The flush can be bypassed if a single turn causes a large token jump past the soft threshold. Verify it's enabled in your config. Raise reserveTokensFloor to give more buffer. Treat it as best-effort and build manual save points as backup.
"My agent forgets its tools after a long session"
Known open issue, especially with long-running Discord sessions. Compaction summary may be dropping tool context. Fix: /new to reset the session. With proper memory files, the agent picks up where it left off. Model choice matters too; smarter models handle compaction summaries better.

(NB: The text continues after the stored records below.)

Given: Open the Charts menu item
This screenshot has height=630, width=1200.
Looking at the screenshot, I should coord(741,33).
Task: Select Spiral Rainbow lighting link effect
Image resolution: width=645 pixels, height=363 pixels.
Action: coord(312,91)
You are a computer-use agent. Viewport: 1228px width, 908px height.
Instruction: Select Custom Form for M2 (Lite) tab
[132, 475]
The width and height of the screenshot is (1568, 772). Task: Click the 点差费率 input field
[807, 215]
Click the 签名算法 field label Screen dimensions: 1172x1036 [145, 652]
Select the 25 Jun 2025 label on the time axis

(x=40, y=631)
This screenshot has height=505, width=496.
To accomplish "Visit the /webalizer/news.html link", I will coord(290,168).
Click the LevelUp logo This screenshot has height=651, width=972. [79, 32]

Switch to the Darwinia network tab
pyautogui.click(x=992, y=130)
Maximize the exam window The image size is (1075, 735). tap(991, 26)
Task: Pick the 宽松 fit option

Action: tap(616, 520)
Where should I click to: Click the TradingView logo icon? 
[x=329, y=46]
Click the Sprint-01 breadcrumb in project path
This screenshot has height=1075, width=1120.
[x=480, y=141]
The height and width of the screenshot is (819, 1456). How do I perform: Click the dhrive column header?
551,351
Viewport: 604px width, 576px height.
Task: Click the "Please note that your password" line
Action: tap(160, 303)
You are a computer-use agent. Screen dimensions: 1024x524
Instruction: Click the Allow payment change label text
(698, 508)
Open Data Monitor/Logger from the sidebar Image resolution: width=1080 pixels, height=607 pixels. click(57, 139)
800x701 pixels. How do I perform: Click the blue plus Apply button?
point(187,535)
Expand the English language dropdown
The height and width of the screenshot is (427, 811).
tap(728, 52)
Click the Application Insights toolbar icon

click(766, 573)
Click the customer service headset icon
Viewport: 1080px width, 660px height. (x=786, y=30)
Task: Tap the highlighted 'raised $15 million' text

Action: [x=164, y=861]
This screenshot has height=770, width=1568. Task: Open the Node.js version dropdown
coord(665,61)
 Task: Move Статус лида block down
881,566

"My agent forgot everything overnight"
Sessions get a new session ID at the daily reset (default 4:00 AM local time). This is essentially a fresh session. Only bootstrap files and searchable memory carry over. This is expected behavior, not a bug. It's why writing to memory files matters: daily resets are guaranteed compaction-like events.
The complete config
Two config blocks. Pick your track.
Track A: Built-in memory search
No extra installs. Compaction config with reserve floor at 40,000, memory flush enabled, local hybrid search with embeddinggemma, and cache-ttl pruning. Copy and paste this.
Track B: QMD backend
Same compaction and pruning config, but swaps built-in search for QMD. Point it at your Obsidian vault, enable session indexing, and go.
Defense-in-depth summary
| Layer | What it does | How to enable |
|---|---|---|
| Workspace files | Identity + instructions immune to compaction | Structure SOUL.md, AGENTS.md, USER.md, MEMORY.md |
| Pre-compaction flush | Automatic safety net before context compression | Verify memoryFlush.enabled: true + tune reserveTokensFloor |
| Manual memory saves | Relevance-based preservation of important decisions | Habit: "save this to memory" before task switches |
| Strategic /compact | Clear the decks before new important instructions | /compact before, not after, new context |
| Session pruning | Trim tool bloat to delay compaction + save on caching | contextPruning.mode: "cache-ttl" |
| Hybrid search | Find memories even when wording differs | query.hybrid.enabled: true in memorySearch |
| Extra paths (Track A+) | Index external docs without switching backends | memorySearch.extraPaths for small doc sets |
| QMD (Track B) | Search across entire knowledge base | memory.backend: "qmd" |
| Git backup | Full history, diffs, rollback for all memory files | git init in workspace, auto-commit cron |
| Memory hygiene | Prevent bootstrap bloat and context waste | Weekly: distill daily logs into MEMORY.md |
Slash commands reference
| Command | What it does | When to use it |
|---|---|---|
/context list | Shows loaded workspace files, sizes, truncation status | First thing to check when debugging any memory issue |
/context detail <file> | Deep analysis of a specific file's injection | When you suspect a file is truncated or missing content |
/compact [instructions] | Triggers compaction manually, optionally with focus guidance | Before adding major new instructions (not after overflow) |
/status | Shows model, provider, session info | Verify which model is active |
/new or /reset | Fresh session, clean context | When stuck in overflow deadlock or starting new work |
/verbose | Toggle verbose mode for tool call details | Verify memory search is actually firing and returning results |
Start with Track A. Graduate to Track B when you need to search your Obsidian vault or past sessions.